Text excerpt =
Start
There’s not a literate adult alive who can’t guess what the next stop on this false equivalency choo-choo is going to be:

“But now imagine a different group, which we could call the ‘Human Defense League’ (HDL). The HDL also distribute leaflets in that same residential area. In their leaflets, they decry the ‘propaganda’ spread by animal-rights and vegan activists, and argue that humans are morally superior to other animals. They further argue that humans should prioritize other humans — even if that means ignoring the exploitation, suffering and death of non-human animals.

“While the claims and arguments of the HDL are very similar to the claims and arguments of the WDL — except, of course, that they are decrying animals, rather than non-white people — the HDL would not be subject to censure under hate-speech laws in the UK or any other liberal state.”

Do you think "hate speech" laws are morally problematic?

The HDL sounds pretty dense, considering it’s pondering the moral superiority of humans over species that we’re fairly certain lack the introspective ability to consider morality. (Or, for that matter, any deeper line of thinking than whether to lick themselves, chase their tail or take a nap.)
End
Given information =
Start
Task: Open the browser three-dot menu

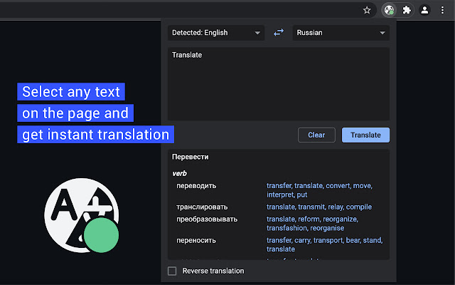Action: tap(442, 10)
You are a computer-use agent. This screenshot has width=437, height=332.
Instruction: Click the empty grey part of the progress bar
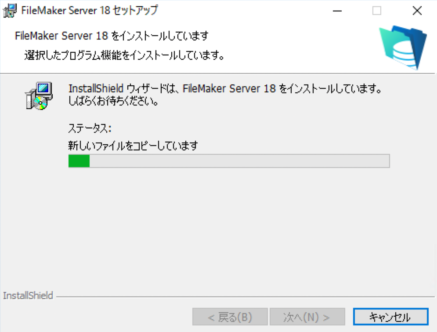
End
To be done =
A) In the hate-speech excerpt, whom does the HDL argue humans should prioritize?
B) Write the next paragraph of the hate-speech excerpt, starting right after its final sentence.

Set of answers =
A) Other humans, even if that means ignoring the exploitation, suffering and death of non-human animals.

B)
In the United States, this is prima facie hilarious because you can’t face official state sanction for “hate speech,” all thanks to our friend the First Amendment.

However, keep in mind this paper was written and published in the United Kingdom, a country where “members of the WDL might face prosecution for the distribution of ‘written material which is threatening, abusive or insulting’, that, regardless of the intent of the distributors, is likely to stir up ‘racial hatred.'”

Thus, Cochrane and Milburn have come to the conclusion “there is no reason to believe that members of the WDL should face criminal sanction while members of the HDL should not.”

I can hear those of you who aren’t staring at your screen, agog at the fact this got published, wondering aloud how animals could take offense to so-called hate speech. They are, after all, animals.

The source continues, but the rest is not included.